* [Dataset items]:

*** Begin section ***

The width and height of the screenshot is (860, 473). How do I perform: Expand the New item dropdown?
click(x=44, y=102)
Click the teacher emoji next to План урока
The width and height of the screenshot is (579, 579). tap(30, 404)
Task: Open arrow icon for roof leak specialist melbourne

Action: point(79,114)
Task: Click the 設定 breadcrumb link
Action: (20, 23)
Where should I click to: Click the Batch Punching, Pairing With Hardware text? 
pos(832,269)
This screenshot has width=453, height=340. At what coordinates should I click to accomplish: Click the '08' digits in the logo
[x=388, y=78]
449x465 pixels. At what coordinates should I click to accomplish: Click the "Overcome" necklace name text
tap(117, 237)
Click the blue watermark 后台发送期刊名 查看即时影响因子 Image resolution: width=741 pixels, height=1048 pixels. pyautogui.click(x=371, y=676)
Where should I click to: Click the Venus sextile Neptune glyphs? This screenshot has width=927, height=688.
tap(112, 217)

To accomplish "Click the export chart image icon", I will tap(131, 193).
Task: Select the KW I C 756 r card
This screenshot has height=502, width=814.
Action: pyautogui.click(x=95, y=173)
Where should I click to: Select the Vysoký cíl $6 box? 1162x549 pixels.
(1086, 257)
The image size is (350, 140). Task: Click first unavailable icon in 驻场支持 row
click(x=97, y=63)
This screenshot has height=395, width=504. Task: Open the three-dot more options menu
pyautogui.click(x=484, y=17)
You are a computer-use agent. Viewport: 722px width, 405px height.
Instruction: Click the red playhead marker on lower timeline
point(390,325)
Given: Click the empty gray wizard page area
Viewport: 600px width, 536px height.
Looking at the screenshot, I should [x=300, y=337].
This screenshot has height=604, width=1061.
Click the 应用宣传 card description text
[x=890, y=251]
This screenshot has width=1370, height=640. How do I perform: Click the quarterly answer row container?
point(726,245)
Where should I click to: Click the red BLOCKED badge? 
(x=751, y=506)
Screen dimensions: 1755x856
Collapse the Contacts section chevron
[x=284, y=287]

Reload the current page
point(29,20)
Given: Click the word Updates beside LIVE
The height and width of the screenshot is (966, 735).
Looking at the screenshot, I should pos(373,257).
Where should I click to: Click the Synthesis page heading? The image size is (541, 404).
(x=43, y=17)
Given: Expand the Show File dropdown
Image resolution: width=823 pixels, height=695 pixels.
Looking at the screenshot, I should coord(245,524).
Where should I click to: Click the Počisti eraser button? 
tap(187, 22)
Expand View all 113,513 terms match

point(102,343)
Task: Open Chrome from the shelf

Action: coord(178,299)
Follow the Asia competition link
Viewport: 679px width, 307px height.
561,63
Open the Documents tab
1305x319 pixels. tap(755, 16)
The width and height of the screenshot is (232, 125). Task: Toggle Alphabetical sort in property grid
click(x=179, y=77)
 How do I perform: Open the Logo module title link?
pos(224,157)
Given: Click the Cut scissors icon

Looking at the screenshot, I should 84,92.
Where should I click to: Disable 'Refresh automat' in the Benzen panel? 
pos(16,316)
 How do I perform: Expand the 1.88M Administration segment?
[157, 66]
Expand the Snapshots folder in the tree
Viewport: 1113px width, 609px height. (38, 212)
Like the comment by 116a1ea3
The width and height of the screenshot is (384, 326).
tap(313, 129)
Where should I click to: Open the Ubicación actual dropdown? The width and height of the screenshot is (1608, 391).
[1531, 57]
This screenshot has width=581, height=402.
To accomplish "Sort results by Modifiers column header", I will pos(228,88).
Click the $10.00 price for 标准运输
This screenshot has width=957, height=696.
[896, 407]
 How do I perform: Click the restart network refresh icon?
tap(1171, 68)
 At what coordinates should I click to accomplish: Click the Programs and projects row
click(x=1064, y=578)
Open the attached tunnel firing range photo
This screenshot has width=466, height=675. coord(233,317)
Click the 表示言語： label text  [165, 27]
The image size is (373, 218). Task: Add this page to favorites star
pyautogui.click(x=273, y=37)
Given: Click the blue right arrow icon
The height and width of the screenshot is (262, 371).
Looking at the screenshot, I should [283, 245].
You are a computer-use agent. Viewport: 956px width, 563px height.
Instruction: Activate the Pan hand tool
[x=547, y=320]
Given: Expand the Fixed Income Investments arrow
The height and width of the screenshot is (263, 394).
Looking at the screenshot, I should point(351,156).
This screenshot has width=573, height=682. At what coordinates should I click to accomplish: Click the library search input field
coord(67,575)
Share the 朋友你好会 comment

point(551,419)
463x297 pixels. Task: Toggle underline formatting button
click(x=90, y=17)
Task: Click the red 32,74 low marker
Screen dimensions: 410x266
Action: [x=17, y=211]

*** End section ***

* [HOW TO COMPLETE THIS TASK]: All lines from the one with "How do I perform: Click the restart" through the end of the records need to be copied exactly, and no other lines.

* [SOLUTION TO THIS TASK]:
 How do I perform: Click the restart network refresh icon?
tap(1171, 68)
 At what coordinates should I click to accomplish: Click the Programs and projects row
click(x=1064, y=578)
Open the attached tunnel firing range photo
This screenshot has width=466, height=675. coord(233,317)
Click the 表示言語： label text  [165, 27]
The image size is (373, 218). Task: Add this page to favorites star
pyautogui.click(x=273, y=37)
Given: Click the blue right arrow icon
The height and width of the screenshot is (262, 371).
Looking at the screenshot, I should [283, 245].
You are a computer-use agent. Viewport: 956px width, 563px height.
Instruction: Activate the Pan hand tool
[x=547, y=320]
Given: Expand the Fixed Income Investments arrow
The height and width of the screenshot is (263, 394).
Looking at the screenshot, I should point(351,156).
This screenshot has width=573, height=682. At what coordinates should I click to accomplish: Click the library search input field
coord(67,575)
Share the 朋友你好会 comment

point(551,419)
463x297 pixels. Task: Toggle underline formatting button
click(x=90, y=17)
Task: Click the red 32,74 low marker
Screen dimensions: 410x266
Action: [x=17, y=211]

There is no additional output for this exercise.